ATHENS (Reuters) - A concession from Greece’s lenders on Tuesday failed to win over two junior parties in the ruling coalition who blocked agreement on a vital austerity package because they oppose labor reforms.
The Democratic Left and PASOK Socialist parties in Prime Minister Antonis Samaras’ conservative-led coalition have long opposed unpopular proposals from European Union (EU) and International Monetary Fund (IMF) lenders to cut wages, reduce severance payments and scrap automatic wage hikes.
Labor Minister Yannis Vroutsis said the lenders had backed down on the plan to axe automatic wage hikes, but that failed to convince the two parties to sign up to the 11.5 billion euro ($14.90 billion) austerity package. Athens needs a comprehensive deal on the spending cuts to secure aid to keep afloat.
“I won’t accept or vote for the labor reforms the troika demands, and neither will the deputies of the Democratic Left,” Fotis Kouvelis, the party’s leader, told reporters after a meeting of the three leaders in Samaras’ coalition.
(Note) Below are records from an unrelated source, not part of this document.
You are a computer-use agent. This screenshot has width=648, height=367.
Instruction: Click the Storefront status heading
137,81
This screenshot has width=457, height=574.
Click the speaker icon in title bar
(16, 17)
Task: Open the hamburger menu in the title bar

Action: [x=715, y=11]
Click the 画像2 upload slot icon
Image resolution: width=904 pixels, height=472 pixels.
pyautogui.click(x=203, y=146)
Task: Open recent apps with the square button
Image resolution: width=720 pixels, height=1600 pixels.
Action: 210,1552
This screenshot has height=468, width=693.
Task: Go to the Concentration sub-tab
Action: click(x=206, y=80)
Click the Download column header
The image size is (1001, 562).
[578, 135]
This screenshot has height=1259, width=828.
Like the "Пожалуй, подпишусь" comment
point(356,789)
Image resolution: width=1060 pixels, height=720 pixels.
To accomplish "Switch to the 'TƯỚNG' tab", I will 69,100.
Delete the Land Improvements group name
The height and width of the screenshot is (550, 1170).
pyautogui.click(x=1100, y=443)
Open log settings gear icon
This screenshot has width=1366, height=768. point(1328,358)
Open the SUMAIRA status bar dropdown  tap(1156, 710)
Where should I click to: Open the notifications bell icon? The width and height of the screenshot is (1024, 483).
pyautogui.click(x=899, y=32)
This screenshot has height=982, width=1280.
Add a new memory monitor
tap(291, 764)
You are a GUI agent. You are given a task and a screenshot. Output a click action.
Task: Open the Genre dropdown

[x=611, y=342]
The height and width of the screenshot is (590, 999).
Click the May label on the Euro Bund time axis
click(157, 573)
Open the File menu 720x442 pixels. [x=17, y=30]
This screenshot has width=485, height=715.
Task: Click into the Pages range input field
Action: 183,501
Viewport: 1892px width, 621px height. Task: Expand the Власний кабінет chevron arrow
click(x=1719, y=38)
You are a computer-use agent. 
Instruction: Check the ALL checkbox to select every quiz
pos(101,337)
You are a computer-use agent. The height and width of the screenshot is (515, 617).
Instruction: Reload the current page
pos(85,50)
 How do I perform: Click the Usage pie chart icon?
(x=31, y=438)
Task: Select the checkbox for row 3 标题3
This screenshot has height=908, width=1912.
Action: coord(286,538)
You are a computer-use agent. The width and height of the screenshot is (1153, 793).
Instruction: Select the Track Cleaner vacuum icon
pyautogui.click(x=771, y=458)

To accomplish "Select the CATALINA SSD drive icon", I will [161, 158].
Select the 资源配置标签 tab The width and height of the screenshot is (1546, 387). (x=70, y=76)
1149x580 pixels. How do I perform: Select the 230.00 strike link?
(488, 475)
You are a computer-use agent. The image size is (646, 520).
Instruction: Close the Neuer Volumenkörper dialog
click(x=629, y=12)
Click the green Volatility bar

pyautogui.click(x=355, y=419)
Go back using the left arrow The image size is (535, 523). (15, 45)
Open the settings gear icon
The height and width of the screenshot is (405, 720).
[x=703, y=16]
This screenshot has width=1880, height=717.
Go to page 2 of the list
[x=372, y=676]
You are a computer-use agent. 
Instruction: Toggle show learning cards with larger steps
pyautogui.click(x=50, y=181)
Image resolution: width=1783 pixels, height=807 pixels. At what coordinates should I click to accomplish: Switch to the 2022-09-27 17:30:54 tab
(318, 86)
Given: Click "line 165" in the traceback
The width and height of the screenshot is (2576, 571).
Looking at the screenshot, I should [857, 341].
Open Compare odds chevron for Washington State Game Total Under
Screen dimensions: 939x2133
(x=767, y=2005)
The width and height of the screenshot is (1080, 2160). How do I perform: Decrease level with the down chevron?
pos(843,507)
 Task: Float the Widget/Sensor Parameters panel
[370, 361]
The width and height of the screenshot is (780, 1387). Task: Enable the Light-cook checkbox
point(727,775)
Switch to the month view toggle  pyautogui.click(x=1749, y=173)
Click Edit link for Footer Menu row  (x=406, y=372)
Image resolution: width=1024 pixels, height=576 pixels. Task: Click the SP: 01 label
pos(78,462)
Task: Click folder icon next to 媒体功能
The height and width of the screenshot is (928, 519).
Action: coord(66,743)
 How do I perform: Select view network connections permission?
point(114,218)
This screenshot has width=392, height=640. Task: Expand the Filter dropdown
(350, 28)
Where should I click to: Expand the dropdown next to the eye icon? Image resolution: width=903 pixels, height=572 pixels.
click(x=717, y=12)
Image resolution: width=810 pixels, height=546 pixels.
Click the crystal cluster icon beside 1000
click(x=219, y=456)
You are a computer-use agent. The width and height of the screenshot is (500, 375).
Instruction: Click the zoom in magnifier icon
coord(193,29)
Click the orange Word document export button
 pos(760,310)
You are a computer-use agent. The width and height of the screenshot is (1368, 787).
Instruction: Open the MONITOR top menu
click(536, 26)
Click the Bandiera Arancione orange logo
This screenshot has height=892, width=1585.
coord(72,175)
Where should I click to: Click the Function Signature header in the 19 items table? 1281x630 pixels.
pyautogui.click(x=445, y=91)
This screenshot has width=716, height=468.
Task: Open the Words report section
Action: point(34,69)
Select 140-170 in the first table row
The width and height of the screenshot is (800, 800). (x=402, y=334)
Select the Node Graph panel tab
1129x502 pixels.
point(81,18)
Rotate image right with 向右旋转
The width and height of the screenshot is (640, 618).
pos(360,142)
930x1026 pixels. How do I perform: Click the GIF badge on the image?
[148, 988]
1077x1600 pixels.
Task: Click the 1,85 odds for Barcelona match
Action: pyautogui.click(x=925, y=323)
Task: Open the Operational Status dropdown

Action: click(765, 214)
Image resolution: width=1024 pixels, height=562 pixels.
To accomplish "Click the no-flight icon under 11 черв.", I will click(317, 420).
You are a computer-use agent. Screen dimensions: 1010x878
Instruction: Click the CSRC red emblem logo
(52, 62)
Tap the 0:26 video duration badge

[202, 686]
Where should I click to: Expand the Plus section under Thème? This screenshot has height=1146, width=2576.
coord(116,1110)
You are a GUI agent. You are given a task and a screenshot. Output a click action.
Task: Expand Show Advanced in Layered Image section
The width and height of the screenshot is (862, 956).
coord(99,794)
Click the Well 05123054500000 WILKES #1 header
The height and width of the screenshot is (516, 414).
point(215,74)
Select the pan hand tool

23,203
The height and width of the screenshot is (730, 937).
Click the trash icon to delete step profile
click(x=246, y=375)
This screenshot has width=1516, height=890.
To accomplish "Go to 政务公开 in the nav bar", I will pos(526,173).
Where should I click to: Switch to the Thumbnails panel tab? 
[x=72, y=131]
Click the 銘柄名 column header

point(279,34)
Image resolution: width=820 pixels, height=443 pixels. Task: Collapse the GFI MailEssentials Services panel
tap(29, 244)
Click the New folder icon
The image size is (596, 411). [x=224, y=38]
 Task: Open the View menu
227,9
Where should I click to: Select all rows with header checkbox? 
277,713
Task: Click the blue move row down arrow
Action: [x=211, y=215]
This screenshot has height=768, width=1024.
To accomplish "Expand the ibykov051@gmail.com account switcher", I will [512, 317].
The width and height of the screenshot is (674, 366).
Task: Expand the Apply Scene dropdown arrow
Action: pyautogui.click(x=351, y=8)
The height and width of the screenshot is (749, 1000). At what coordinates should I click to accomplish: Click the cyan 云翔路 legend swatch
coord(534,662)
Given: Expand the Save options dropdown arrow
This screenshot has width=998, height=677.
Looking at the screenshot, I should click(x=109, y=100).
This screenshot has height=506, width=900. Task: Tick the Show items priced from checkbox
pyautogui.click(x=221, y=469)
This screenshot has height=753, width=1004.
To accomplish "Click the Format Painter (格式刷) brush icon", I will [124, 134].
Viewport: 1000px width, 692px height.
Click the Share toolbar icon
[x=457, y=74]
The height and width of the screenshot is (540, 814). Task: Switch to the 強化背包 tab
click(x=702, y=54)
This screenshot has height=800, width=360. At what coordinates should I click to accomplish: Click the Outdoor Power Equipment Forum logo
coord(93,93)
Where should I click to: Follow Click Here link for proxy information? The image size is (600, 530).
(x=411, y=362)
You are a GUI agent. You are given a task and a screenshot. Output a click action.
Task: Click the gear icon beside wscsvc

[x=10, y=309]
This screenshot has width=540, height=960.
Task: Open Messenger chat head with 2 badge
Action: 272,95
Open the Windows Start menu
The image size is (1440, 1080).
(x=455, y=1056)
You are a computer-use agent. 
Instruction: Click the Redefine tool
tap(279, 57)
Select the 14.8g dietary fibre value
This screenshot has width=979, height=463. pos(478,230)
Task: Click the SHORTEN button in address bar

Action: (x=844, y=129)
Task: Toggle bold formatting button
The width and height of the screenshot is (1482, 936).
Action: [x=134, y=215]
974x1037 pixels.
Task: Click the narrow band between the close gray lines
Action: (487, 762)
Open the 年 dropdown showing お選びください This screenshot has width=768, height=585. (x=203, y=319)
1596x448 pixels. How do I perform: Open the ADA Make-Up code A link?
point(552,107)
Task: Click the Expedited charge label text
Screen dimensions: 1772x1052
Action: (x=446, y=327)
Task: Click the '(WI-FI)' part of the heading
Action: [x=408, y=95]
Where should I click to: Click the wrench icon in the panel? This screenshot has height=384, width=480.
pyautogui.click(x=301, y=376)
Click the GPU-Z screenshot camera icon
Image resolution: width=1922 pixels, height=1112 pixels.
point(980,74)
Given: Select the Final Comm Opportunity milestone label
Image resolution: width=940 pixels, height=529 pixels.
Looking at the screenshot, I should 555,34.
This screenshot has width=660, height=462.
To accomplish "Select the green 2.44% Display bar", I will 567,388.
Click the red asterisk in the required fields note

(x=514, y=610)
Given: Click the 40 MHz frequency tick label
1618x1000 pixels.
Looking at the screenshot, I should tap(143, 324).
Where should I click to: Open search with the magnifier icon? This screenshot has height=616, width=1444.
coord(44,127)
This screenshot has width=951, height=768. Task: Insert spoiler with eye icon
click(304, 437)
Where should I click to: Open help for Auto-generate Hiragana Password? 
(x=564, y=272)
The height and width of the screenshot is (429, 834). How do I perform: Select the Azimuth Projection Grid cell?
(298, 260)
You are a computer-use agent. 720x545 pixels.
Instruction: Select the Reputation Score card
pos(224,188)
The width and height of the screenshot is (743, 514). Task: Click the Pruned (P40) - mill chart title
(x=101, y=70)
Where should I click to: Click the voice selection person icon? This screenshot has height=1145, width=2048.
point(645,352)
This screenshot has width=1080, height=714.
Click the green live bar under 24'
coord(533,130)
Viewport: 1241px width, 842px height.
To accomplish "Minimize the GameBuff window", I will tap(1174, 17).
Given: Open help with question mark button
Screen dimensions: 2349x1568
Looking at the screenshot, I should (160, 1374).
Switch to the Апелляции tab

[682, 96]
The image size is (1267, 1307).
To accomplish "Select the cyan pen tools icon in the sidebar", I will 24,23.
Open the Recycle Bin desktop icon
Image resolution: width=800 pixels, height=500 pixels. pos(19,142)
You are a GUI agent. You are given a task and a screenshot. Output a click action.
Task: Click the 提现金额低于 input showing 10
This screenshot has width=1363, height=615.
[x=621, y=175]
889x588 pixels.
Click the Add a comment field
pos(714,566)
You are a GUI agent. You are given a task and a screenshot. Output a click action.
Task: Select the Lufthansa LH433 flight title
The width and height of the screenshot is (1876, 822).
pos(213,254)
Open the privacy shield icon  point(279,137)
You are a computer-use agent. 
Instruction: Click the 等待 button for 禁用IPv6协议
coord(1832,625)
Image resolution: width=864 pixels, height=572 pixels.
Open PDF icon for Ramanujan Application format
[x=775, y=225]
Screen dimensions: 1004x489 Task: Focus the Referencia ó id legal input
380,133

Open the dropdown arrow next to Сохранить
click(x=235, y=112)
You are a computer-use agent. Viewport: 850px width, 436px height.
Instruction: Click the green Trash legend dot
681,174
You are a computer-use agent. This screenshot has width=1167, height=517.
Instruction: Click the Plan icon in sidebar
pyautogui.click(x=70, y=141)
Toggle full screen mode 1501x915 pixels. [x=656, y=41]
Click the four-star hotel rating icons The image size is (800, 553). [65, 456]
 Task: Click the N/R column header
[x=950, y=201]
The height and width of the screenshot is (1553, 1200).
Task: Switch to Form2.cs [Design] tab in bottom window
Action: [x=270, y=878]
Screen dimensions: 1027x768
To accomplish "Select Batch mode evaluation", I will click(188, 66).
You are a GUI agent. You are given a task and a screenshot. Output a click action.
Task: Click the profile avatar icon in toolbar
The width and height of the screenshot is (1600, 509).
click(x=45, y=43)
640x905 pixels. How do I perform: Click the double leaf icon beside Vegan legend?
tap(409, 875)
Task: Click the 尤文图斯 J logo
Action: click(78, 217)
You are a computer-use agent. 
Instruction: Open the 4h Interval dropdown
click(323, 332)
“This will be my stance, steady and unchanged, until the end ... Labor rights have already been crippled and these troika demands are nothing more than a plan to eliminate what’s left.”
Evangelos Venizelos, head of the PASOK Socialists, also reiterated his opposition to the reforms and urged Samaras to convince European counterparts to back down on the proposals.
“We must not open new fronts like labor reforms that do not contribute anything to our fiscal targets,” Venizelos said, adding that labor cuts were implemented earlier this year.
“It’s unjustified and provocative to open this discussion again now.”
Officials from the so-called troika of the European Commission, European Central Bank and IMF have told the finance minister that they now plan to tell a Euro Working Group meeting on Thursday that no deal has been struck with Greece, a finance ministry official said.
The allies in the past have signaled that they will ultimately sign up to the austerity package after getting concessions from lenders on the contested labor reforms.
But with Greece running out of time to clinch a deal, their continued refusal to approve the package threatened a political impasse that could jeopardize Athens’s efforts to get aid before cash runs out next month.
In a televised statement, Samaras made an appeal to his allies and the country to back the contested austerity package before it is too late.
“I don’t even want think what would happen if at this moment I don’t hold on to the steering wheel. I’m looking only ahead, asking for the biggest possible unity,” Samaras said.
“We will save Greece, those of us who dare to.”
Samaras’ government has been holding parallel talks for months with coalition party leaders and the troika of European Commission, European Central Bank and International Monetary Fund lenders on the deeply reviled spending cuts.
Hopes that a comprehensive deal was near grew in recent days after inspectors from the lenders left Athens last week saying the two sides had agreed on most reforms and austerity cuts needed to unlock the country’s next tranche of aid.
A draft of agreed measures and targets between the two sides obtained by Reuters showed that the austerity cuts would be spread over four years as sought by Athens rather than the two years originally envisaged under Greece’s bailout.
It also confirmed that those measures would be worth 13.5 billion euros, with 9.2 billion euros implemented next year alone. It also outlined plans to initially place at least 2,000 public sector workers into a controversial layoff scheme followed by a further 6,250 placed in it every three months in 2013.
Finance Minister Yannis Stournaras was scheduled to hold a teleconference with troika officials later on Tuesday to brief them ahead of a Euro Working Group meeting starting Thursday, the finance ministry said.
Both Kouvelis and Venizelos are under pressure from their voter base to fight the proposed round of wage and pension cuts that many Greeks say has only impoverished them and plunged the economy into a tailspin. Greece is heading into its sixth year of recession with one in four Greeks out of a job.
Kouvelis, in particular, has struggled with a large chunk of his own lawmakers threatening to vote against the austerity cuts and seen his party’s popularity decline among voters.
“This is the most crucial point in these negotiations,” a Democratic Left party official told Reuters, referring to the contested labor reforms.
“We don’t want to topple the government but we cannot accept these labor reforms. We just hope that they withdraw them.”